Affiliation:
1Department of Cardiology, Hai’an Hospital of Traditional Chinese Medicine, Nantong 226600, Jiangsu, China
ORCID: https://orcid.org/0009-0005-7889-482X
Affiliation:
2Department of Cardiology, Kunshan Hospital of Traditional Chinese Medicine, Suzhou 215300, Jiangsu, China
ORCID: https://orcid.org/0000-0003-0745-6169
Affiliation:
2Department of Cardiology, Kunshan Hospital of Traditional Chinese Medicine, Suzhou 215300, Jiangsu, China
ORCID: https://orcid.org/0009-0006-1355-5226
Affiliation:
2Department of Cardiology, Kunshan Hospital of Traditional Chinese Medicine, Suzhou 215300, Jiangsu, China
Email: fjhheart@126.com
ORCID: https://orcid.org/0000-0002-3144-9324
Explor Cardiol. 2025;3:101272 DOI: https://doi.org/10.37349/ec.2025.101272
Received: August 13, 2025 Accepted: September 12, 2025 Published: September 22, 2025
Academic Editor: Alireza Ansari-Moghaddam, Zahedan University of Medical Sciences, Iran
Phrenic nerve palsy (PNP) is a recognized complication of cryoballoon ablation (CBA) for atrial fibrillation (AF), particularly during the ablation of the right superior pulmonary vein (RSPV). We report the case of an 80-year-old female with a history of hypertension, who was admitted for CBA of paroxysmal AF. Despite optimal medical treatment with amiodarone, the patient experienced recurrent episodes of AF, prompting the decision to proceed with CBA. During the procedure, while isolating the RSPV, diaphragmatic movement was significantly weakened after 92 seconds of cryoablation at a temperature of –52°C. Immediate cessation of the procedure and intravenous methylprednisolone were administered, resulting in partial recovery of diaphragmatic movement. However, when the procedure resumed, diaphragmatic movement once again diminished, and despite further steroid treatment, the movement did not recover by discharge. The patient remained asymptomatic with stable oxygen saturation, and no respiratory distress was noted. At a six-month follow-up, the patient reported no symptoms of chest tightness or shortness of breath, and her general condition remained stable, although diaphragmatic movement had not fully recovered, indicating partial functional compensation. This case underscores the importance of continuous phrenic nerve monitoring during CBA, early detection of complications, and appropriate management to prevent irreversible injury, highlighting the need for careful procedural planning and postoperative follow-up in elderly patients with comorbidities.
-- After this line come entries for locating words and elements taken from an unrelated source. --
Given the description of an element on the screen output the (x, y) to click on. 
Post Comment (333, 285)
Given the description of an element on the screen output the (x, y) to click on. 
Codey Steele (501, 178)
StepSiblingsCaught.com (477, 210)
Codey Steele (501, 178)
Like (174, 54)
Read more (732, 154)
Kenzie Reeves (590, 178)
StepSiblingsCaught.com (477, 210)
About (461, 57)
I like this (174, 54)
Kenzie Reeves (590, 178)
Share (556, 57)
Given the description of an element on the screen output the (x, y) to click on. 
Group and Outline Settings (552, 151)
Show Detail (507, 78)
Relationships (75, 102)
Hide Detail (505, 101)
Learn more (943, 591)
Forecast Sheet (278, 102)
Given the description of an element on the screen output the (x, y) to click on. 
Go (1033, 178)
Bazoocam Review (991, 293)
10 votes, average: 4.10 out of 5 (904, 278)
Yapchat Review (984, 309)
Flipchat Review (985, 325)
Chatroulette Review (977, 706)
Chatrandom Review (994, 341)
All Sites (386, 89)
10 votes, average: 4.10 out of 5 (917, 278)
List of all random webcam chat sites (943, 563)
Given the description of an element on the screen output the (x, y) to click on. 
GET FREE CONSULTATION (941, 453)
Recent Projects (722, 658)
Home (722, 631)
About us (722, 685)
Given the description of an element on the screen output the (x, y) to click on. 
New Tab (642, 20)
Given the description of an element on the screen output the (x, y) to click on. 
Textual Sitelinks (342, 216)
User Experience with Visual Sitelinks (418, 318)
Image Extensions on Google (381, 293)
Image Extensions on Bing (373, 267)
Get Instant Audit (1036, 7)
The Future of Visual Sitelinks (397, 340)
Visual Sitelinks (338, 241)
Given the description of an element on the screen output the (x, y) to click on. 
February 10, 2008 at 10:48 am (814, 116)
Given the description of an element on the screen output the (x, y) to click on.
Phrenic nerve palsy (PNP) is a well-recognized complication of cryoballoon ablation (CBA) for atrial fibrillation (AF). We present a case of an 80-year-old woman who developed prolonged PNP following CBA, underscoring the importance of vigilant monitoring and timely management to reduce the risk of permanent dysfunction.
An 80-year-old woman with a history of hypertension was admitted for CBA due to paroxysmal AF. Over the previous three months, she had experienced multiple symptomatic AF episodes lasting several hours despite treatment with amiodarone. Her hypertension was managed with valsartan. Preprocedural transthoracic echocardiography revealed a left ventricular ejection fraction (LVEF) of 62%, normal left ventricular dimensions, and a mildly enlarged left atrium (LA) (diameter 42 mm), without significant valvular disease. Owing to her age and comorbidities, other class I or III antiarrhythmic agents were not considered appropriate. Given her persistent symptoms and limited response to medical therapy, CBA was chosen as the treatment strategy.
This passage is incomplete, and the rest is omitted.